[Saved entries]

☆ ☆ ☆ ☆ ☆ ☆ ☆

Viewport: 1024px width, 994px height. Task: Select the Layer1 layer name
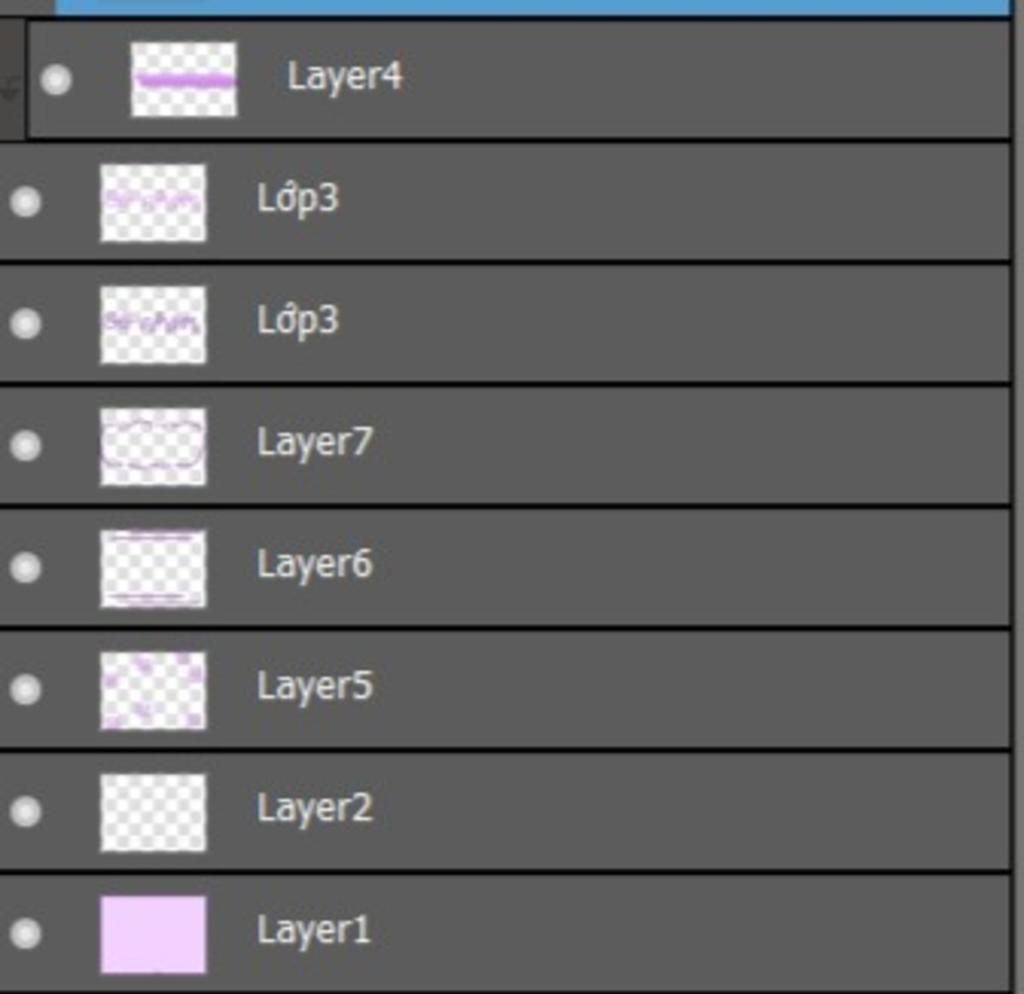(313, 930)
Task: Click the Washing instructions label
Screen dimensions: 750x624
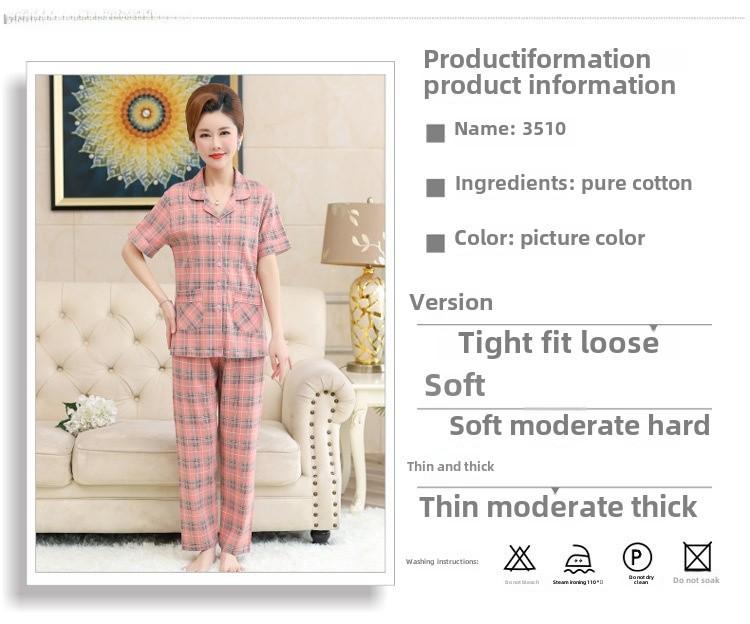Action: [x=442, y=561]
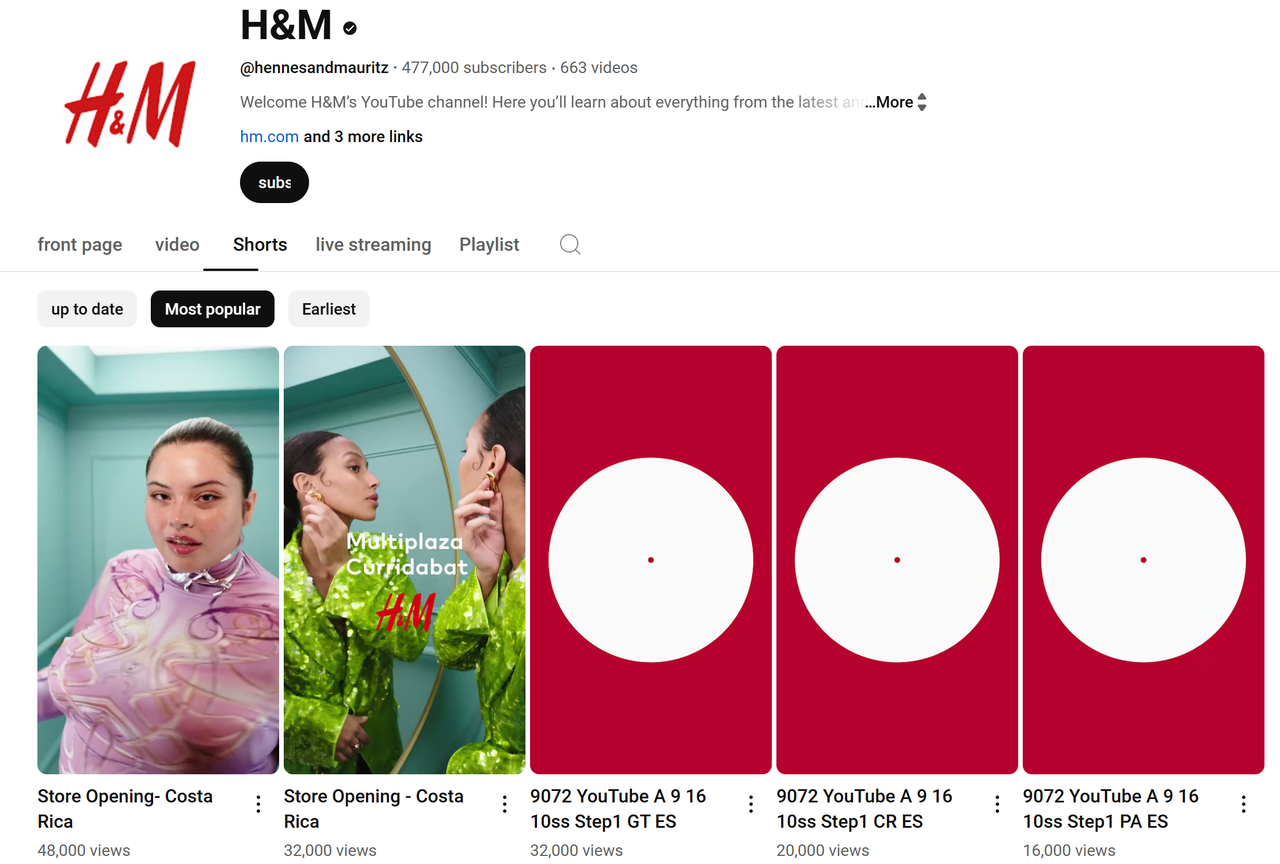Open three-dot menu on "Store Opening- Costa Rica"
The image size is (1280, 864).
click(258, 803)
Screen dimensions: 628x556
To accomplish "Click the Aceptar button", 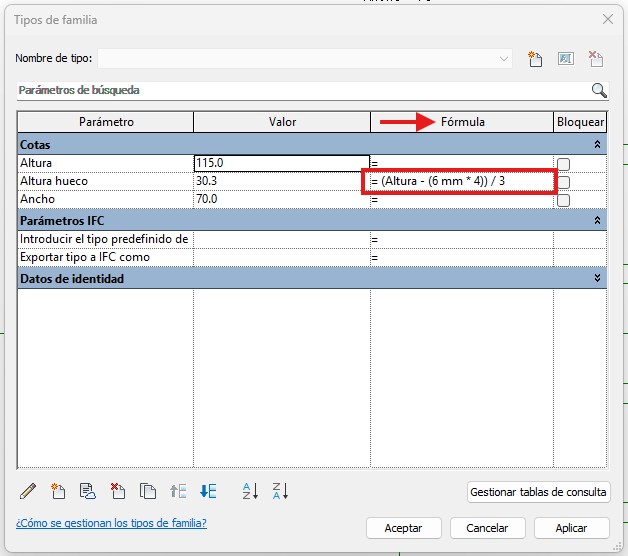I will pyautogui.click(x=402, y=528).
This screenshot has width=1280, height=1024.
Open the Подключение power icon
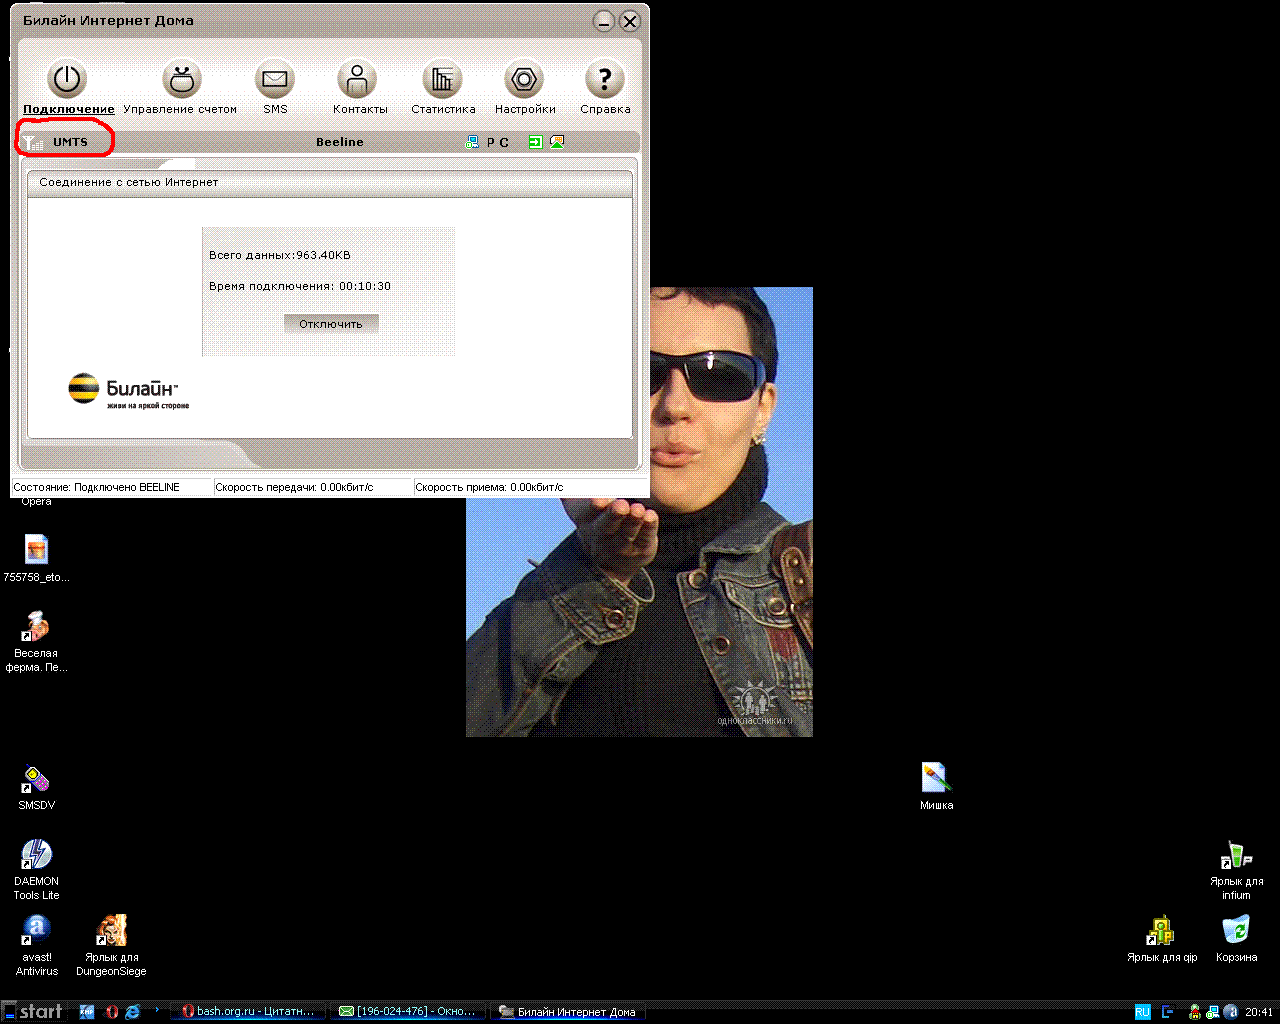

☆ ☆ ☆ ☆ ☆ ☆ ☆

_ABOUT THIS EXERCISE_.
Please copy exactly, and only, the lines from the one that contains "This screenshot has width=1280, height=1024." through the last line of the data above, omitting all pictures.

_ANSWER TO THE PROBLEM_.
This screenshot has width=1280, height=1024.
Open the Подключение power icon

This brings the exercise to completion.